В довершение всего современные СМИ и социальные сети не только моментально доносят всю возникающую информацию до масс населения, но и создают собственный мир слухов, теорий и идей, способствующий привлечению внимания слушателей и зрителей – в основном за счет сгущения красок и создания апокалиптических картин. В этих условиях только редкий политик стал бы игнорировать опасность и не пытаться продемонстрировать активные действия по борьбе с эпидемией. Политики большинства стран мира признали, что есть вещи важнее экономики, и ввели режимы жестких карантинов.

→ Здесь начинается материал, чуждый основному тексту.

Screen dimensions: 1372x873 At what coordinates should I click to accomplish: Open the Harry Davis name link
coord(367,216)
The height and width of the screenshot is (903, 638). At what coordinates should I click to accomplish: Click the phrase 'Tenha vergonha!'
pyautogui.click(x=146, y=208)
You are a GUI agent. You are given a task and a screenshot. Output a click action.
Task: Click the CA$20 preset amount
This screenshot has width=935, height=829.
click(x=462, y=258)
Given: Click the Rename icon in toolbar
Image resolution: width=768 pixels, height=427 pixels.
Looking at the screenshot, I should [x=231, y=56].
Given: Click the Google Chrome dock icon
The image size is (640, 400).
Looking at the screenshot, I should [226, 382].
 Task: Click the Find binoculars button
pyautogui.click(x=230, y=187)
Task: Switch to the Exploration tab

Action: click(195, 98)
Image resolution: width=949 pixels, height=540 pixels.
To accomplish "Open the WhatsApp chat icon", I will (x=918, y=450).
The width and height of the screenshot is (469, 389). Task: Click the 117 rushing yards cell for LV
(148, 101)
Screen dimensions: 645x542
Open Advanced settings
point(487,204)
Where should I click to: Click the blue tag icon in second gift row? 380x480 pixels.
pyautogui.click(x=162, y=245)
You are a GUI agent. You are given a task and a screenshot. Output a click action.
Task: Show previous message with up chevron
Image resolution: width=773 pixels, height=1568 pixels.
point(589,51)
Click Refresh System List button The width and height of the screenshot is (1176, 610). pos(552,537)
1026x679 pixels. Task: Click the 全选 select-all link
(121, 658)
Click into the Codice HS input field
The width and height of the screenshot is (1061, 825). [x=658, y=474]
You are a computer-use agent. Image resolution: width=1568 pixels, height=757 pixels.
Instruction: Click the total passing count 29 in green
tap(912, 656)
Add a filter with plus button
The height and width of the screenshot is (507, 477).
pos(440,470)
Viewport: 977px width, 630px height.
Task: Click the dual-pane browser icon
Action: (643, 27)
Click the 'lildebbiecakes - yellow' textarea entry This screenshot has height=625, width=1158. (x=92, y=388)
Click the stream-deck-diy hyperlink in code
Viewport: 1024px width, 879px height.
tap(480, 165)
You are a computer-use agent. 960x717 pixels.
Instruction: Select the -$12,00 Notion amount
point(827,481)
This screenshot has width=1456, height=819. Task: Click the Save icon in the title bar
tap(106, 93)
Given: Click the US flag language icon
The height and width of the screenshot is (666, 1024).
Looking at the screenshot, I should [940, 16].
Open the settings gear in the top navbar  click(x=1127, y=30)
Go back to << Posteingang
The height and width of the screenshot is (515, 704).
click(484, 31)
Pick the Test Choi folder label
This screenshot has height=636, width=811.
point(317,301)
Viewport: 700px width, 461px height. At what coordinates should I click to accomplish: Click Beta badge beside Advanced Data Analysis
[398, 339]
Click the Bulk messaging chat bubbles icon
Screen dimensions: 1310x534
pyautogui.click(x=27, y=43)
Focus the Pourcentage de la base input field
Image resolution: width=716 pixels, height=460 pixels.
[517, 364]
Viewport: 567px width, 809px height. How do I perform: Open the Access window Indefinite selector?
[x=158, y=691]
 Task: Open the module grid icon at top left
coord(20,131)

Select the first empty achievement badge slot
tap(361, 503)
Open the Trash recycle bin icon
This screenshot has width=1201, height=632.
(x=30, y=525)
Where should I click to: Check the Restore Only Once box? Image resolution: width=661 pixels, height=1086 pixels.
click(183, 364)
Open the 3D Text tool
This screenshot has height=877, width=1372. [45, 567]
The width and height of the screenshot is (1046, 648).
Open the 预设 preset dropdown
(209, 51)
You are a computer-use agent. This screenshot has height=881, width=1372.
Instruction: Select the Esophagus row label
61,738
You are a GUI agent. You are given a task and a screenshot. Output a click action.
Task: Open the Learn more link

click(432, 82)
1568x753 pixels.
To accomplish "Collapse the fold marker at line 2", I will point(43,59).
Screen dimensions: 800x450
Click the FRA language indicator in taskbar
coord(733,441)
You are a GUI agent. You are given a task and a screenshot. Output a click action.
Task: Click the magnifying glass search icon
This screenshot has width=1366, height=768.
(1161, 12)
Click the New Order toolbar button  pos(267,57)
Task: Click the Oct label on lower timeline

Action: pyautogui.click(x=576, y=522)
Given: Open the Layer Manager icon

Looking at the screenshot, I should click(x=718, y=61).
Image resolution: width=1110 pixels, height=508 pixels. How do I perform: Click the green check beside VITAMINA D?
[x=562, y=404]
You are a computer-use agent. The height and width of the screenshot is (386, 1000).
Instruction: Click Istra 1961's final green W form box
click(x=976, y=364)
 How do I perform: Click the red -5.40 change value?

Эта глава пишется в конце мая 2020 года. С начала введения карантинных мер прошло около 3-х месяцев. Мировая экономика подверглась самому серьезному административному удару за всю историю – по решениям властей были закрыты или ограничены бизнесы из десятков индустрий; приостановлено более чем на 70 % пассажирское авиасообщение и более чем на 80 % общественный транспорт; ограничено перемещение людей через границы и даже в пределах стран и городов. В Европе и США снижение ВВП месяц к месяцу в марте и апреле составило около 12–15 %, в Китае, который вошел в карантин на месяц раньше и в апреле уже ослаблял ограничительные меры, месячное падение составило около 11 %. Цена на нефть – очевидный индикатор экономической активности – сократилась в 2 раза, а спрос упал примерно на 15 %.